Some entries:
####

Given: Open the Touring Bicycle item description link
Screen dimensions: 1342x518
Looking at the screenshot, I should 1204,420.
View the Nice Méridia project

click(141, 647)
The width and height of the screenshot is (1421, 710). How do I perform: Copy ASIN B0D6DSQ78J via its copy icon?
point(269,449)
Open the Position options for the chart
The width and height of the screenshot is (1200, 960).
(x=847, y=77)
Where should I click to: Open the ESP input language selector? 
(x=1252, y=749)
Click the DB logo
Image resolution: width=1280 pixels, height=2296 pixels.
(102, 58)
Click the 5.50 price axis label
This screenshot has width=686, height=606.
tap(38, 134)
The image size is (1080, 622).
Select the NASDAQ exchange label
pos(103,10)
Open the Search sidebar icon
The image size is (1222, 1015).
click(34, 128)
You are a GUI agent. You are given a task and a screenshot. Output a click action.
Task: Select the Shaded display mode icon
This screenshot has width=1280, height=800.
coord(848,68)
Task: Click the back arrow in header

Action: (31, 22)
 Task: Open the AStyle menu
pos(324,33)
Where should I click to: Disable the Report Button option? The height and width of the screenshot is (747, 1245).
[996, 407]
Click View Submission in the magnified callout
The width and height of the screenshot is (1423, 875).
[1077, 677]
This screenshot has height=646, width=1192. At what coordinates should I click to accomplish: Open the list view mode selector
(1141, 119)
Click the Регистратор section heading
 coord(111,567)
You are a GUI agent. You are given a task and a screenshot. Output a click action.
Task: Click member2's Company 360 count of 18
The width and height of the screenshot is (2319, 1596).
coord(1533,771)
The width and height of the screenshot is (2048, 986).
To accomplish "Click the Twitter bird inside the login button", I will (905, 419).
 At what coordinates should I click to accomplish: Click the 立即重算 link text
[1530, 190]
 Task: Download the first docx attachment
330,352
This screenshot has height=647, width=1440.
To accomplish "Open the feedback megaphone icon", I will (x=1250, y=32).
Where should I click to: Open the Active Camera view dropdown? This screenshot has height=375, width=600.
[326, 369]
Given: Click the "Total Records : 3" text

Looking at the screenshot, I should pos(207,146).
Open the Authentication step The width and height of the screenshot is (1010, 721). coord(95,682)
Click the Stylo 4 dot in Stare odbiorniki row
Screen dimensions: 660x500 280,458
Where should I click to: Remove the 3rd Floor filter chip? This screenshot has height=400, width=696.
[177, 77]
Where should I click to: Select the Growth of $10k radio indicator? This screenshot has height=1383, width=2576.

####

**SHORT TASK:** Reproduce all of the entries above word for word.

**WRITTEN SOLUTION:**
Given: Open the Touring Bicycle item description link
Screen dimensions: 1342x518
Looking at the screenshot, I should 1204,420.
View the Nice Méridia project

click(141, 647)
The width and height of the screenshot is (1421, 710). How do I perform: Copy ASIN B0D6DSQ78J via its copy icon?
point(269,449)
Open the Position options for the chart
The width and height of the screenshot is (1200, 960).
(x=847, y=77)
Where should I click to: Open the ESP input language selector? 
(x=1252, y=749)
Click the DB logo
Image resolution: width=1280 pixels, height=2296 pixels.
(102, 58)
Click the 5.50 price axis label
This screenshot has width=686, height=606.
tap(38, 134)
The image size is (1080, 622).
Select the NASDAQ exchange label
pos(103,10)
Open the Search sidebar icon
The image size is (1222, 1015).
click(34, 128)
You are a GUI agent. You are given a task and a screenshot. Output a click action.
Task: Select the Shaded display mode icon
This screenshot has width=1280, height=800.
coord(848,68)
Task: Click the back arrow in header

Action: (31, 22)
 Task: Open the AStyle menu
pos(324,33)
Where should I click to: Disable the Report Button option? The height and width of the screenshot is (747, 1245).
[996, 407]
Click View Submission in the magnified callout
The width and height of the screenshot is (1423, 875).
[1077, 677]
This screenshot has height=646, width=1192. At what coordinates should I click to accomplish: Open the list view mode selector
(1141, 119)
Click the Регистратор section heading
 coord(111,567)
You are a GUI agent. You are given a task and a screenshot. Output a click action.
Task: Click member2's Company 360 count of 18
The width and height of the screenshot is (2319, 1596).
coord(1533,771)
The width and height of the screenshot is (2048, 986).
To accomplish "Click the Twitter bird inside the login button", I will (905, 419).
 At what coordinates should I click to accomplish: Click the 立即重算 link text
[1530, 190]
 Task: Download the first docx attachment
330,352
This screenshot has height=647, width=1440.
To accomplish "Open the feedback megaphone icon", I will (x=1250, y=32).
Where should I click to: Open the Active Camera view dropdown? This screenshot has height=375, width=600.
[326, 369]
Given: Click the "Total Records : 3" text

Looking at the screenshot, I should pos(207,146).
Open the Authentication step The width and height of the screenshot is (1010, 721). coord(95,682)
Click the Stylo 4 dot in Stare odbiorniki row
Screen dimensions: 660x500 280,458
Where should I click to: Remove the 3rd Floor filter chip? This screenshot has height=400, width=696.
[177, 77]
Where should I click to: Select the Growth of $10k radio indicator? This screenshot has height=1383, width=2576.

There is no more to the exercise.